→ Work task:
Strip the pictures, then copy the remaining data exactly as it stands.

Extracted data entries
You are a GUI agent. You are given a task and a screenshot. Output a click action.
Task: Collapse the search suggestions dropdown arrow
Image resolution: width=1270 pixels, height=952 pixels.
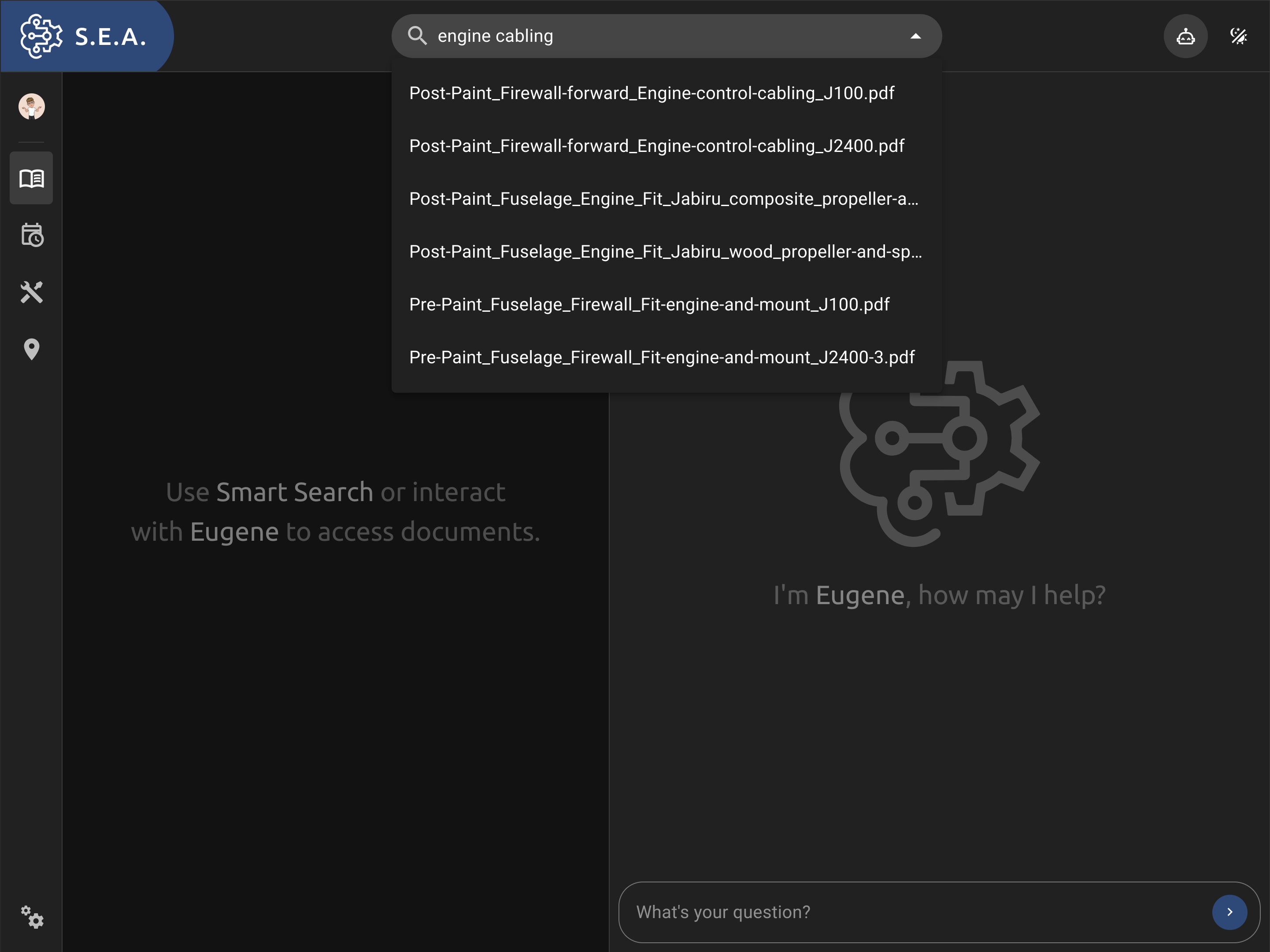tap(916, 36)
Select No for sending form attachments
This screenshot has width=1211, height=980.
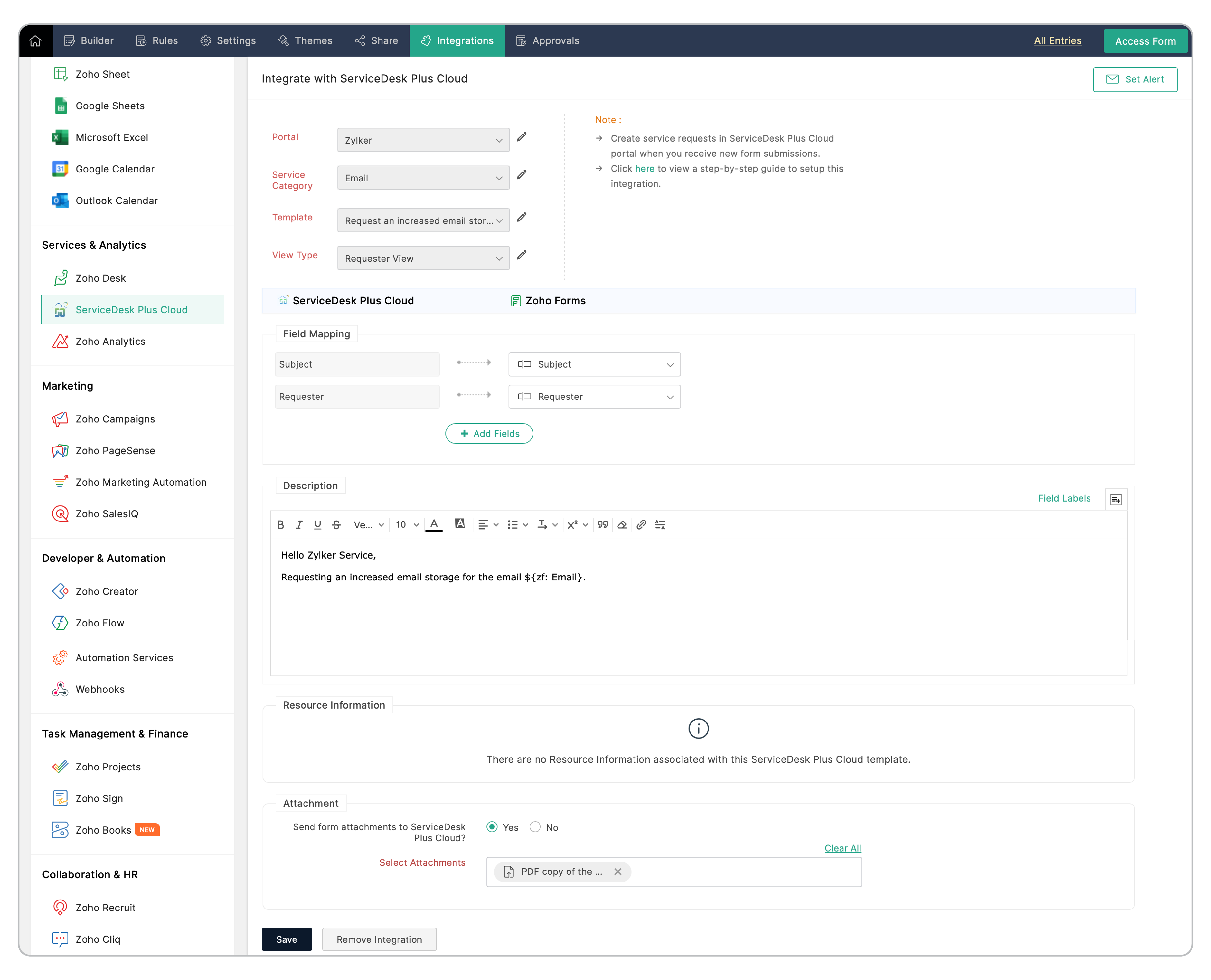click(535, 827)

→ Written answer:
You are a GUI agent. You are given a task and a screenshot. Output a click action.
Task: Collapse the search suggestions dropdown arrow
Image resolution: width=1270 pixels, height=952 pixels.
tap(916, 36)
Select No for sending form attachments
This screenshot has width=1211, height=980.
click(535, 827)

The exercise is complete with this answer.